The images contained within the pamphlet ‘Two very odd characters tho’ the number be even’ are early examples of political cartoons dating from 1714, printed and most likely distributed in London. In the 18th Century due to ‘Britain’s lack of censorship laws’1 political satire in the form of cartoons were not only popular, but uncontrollable by the establishment. In this case the ‘Tory Bee’ ridicules the ‘Whigg Flesh Fly’. The difference between the two political parties was striking and the cartoon highlights this. Members of the Whig party were born into their profession, much like an aristocrat in the House of Lords; meanwhile a Tory had to work his way up through the ranks of the party and even then had no guarantee of election.

‌The first image of a large fly being ridiculed by an early Mr. Punch is surrounded by text that provides a baffling feeling to the image; perhaps an indication of the baffling speeches of the Whig politicians of the day.


The second image illustrates the bee gathering nectar from the rose; even viewed through modern eyes this image sends a clear message of the ‘industrious Tory Bee’ tending the rose that represented England.

OSBORNE, P, Duke of Leeds. A Journal of the Brest Expedition (London, 1694)


This map from 1694 details the line of battle from the attempt by the British and Dutch to capture the French port of Brest and destroy the French ships anchored there2. It is found at the start of ‘A Journal of the Brest Expedition’ and folds out to form a map of some detail. Both shore and sea forces are shown clearly as well notable landmarks. The attack on Brest occurred in the latter part of the Nine Years War in the late seventeenth century and ended in defeat for the combined British and Dutch forces attacking the port.

The map, and indeed, the journal it illustrates give a strong impression of a force that heavily outnumbered the French; despite this the ensuing battle ended in defeat for the attacking forces. The journal was written by the Lord Marquis of Carmarthen, who had been present during the expedition, and printed for Randal Taylor near Amen Corner, London. The Amen Corner referred to was probably the site near St Paul’s Churchyard and Fleet Street where many printers and booksellers were housed during the seventeenth and eighteenth centuries.

JOHN, P. A Relation or Diary of the Siege of Vienna (London, 1684)

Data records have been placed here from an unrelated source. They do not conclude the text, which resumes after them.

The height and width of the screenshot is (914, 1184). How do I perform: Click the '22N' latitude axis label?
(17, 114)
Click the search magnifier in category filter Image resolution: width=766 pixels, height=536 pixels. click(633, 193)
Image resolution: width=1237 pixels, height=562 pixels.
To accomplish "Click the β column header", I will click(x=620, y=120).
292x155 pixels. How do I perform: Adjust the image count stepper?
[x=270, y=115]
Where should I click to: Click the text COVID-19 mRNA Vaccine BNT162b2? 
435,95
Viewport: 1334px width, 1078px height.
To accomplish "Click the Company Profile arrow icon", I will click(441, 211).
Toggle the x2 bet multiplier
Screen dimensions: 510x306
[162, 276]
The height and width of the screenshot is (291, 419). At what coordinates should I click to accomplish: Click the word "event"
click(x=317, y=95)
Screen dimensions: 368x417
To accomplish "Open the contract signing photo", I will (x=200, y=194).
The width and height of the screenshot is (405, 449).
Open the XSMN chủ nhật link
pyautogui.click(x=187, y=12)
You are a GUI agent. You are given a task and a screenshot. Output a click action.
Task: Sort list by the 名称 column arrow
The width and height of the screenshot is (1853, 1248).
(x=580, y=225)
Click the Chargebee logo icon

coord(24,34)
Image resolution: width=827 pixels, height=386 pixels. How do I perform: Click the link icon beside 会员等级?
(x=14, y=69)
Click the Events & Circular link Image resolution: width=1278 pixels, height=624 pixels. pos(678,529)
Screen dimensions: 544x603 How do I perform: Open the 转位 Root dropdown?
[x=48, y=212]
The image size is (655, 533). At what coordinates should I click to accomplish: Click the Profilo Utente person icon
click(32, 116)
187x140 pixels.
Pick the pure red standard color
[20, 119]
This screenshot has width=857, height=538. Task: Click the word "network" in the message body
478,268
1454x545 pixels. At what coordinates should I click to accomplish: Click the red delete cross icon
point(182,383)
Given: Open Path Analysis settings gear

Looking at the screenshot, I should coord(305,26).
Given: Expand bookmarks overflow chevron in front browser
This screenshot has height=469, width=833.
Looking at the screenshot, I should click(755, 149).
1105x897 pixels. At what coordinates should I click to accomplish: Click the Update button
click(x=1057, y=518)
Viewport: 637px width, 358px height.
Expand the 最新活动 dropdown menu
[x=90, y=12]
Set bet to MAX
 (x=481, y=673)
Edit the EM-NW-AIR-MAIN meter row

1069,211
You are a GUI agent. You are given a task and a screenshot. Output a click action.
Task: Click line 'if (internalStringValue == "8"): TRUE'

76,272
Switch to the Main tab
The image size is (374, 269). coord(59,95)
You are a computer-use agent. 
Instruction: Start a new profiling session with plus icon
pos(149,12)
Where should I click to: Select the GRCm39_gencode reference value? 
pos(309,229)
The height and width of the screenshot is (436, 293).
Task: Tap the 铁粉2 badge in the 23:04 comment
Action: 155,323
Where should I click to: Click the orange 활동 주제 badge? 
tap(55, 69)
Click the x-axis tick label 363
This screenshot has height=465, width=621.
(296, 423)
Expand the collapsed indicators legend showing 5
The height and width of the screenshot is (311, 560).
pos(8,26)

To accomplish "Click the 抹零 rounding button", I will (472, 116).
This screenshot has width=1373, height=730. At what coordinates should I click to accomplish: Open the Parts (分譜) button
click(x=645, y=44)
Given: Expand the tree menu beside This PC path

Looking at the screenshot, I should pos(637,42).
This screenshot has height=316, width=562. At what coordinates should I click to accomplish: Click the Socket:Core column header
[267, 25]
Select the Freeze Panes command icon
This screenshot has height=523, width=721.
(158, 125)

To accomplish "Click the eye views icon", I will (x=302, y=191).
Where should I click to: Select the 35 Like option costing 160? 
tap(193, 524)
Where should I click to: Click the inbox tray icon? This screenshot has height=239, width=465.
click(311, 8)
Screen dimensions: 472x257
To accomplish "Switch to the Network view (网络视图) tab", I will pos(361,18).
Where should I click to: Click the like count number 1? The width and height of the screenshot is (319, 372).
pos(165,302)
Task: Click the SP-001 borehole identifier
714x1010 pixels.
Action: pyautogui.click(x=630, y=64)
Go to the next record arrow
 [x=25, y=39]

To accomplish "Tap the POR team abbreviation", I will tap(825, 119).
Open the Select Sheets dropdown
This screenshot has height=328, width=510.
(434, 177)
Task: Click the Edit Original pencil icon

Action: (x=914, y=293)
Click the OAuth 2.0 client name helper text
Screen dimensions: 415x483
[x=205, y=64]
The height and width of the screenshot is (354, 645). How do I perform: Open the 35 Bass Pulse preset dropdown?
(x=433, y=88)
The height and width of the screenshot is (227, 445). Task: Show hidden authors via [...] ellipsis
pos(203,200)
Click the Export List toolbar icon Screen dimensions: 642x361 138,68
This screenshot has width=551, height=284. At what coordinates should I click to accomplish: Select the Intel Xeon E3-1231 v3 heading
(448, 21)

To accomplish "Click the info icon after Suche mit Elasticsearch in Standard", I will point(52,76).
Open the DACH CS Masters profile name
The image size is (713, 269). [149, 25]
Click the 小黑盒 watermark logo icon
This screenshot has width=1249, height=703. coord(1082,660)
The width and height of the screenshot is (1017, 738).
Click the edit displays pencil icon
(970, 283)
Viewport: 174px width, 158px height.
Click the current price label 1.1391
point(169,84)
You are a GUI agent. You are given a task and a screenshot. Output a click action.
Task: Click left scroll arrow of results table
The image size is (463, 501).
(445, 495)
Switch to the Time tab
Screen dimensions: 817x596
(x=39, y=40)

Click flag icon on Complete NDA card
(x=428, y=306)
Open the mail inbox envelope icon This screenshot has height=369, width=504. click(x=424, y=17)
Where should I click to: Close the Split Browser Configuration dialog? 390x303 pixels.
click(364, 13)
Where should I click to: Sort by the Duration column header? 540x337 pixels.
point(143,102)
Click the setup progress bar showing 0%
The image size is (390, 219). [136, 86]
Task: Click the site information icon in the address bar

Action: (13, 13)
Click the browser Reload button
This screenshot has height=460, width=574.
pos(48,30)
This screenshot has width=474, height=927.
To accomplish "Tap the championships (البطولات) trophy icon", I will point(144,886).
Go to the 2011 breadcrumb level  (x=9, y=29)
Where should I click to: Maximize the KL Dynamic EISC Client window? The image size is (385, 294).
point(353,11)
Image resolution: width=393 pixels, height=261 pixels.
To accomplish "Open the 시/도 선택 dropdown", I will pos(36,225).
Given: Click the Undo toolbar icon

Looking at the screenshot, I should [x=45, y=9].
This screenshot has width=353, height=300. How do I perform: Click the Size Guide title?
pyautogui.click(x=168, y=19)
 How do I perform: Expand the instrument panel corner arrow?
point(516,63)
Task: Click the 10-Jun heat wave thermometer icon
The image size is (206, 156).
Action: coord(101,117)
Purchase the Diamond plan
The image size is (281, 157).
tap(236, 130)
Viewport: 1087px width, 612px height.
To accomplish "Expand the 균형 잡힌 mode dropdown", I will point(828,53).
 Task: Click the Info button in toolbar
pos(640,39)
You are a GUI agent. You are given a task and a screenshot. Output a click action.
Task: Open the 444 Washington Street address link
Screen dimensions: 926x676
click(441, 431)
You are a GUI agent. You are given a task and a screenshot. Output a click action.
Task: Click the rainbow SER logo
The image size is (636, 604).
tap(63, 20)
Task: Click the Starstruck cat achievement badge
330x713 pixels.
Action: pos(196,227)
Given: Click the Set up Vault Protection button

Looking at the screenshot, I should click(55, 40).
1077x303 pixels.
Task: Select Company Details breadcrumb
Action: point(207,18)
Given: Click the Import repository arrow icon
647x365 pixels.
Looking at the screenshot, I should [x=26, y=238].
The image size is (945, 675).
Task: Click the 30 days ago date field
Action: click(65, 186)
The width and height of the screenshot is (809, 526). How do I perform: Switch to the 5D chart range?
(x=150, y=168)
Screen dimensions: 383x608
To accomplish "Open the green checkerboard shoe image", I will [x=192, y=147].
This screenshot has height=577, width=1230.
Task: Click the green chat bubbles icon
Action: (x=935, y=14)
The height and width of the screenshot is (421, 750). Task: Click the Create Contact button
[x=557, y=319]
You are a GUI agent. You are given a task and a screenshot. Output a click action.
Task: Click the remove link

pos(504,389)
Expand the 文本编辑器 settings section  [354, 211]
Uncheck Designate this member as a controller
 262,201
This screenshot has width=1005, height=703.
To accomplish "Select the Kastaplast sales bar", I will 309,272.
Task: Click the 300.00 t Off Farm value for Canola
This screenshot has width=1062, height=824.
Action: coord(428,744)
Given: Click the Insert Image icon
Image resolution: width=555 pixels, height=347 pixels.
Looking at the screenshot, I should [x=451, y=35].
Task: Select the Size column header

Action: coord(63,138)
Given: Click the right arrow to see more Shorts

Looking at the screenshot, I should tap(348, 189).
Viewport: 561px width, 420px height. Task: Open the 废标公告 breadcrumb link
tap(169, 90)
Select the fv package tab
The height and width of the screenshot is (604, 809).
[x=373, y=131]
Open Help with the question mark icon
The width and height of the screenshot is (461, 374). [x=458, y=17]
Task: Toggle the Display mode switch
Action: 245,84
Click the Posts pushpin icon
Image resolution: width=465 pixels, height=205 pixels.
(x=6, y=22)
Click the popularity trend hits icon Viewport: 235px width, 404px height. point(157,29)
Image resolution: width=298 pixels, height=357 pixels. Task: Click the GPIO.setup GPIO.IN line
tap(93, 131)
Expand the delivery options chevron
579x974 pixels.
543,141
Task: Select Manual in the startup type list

‌This map comes from ‘A Relation or Diary of the Siege of Vienna’ written by John Peter in 1684. It details the besieging of Vienna by the Ottoman Empire in 1683 and the subsequent lifting of the siege by the Holy Roman Empire and its allies. The map gives an in depth view of the Turkish camp as seen by its enemies. The work is written in English and was published in London to be sold by London booksellers around St Paul’s Churchyard. As the British had no involvement in the siege it could be concluded that this publication is a seventeenth century current affairs and world news supplement. It gives in depth information from an eyewitness’s point of view as to the siege and military proceedings and could therefore also be seen as an instructive piece as well as an informative one. As the title page states that the printed copy was ‘drawn from the original’ it can also be reasonably supposed that multiple copies were drafted and printed in several European languages. The Diary overall gives a strong impression of how powerful both the Ottoman and Holy Roman Empire were at this period; especially when viewed through the numbers of fighters present on both sides which ran into the hundred-thousands.

1. K. Rath, Political Cartoons: Britain’s Revolutionaries (London: BBC, 2012)

2. Marlborough and the Brest Expedition, The English Historical Review 9, 33 (1894). pp. 130-132.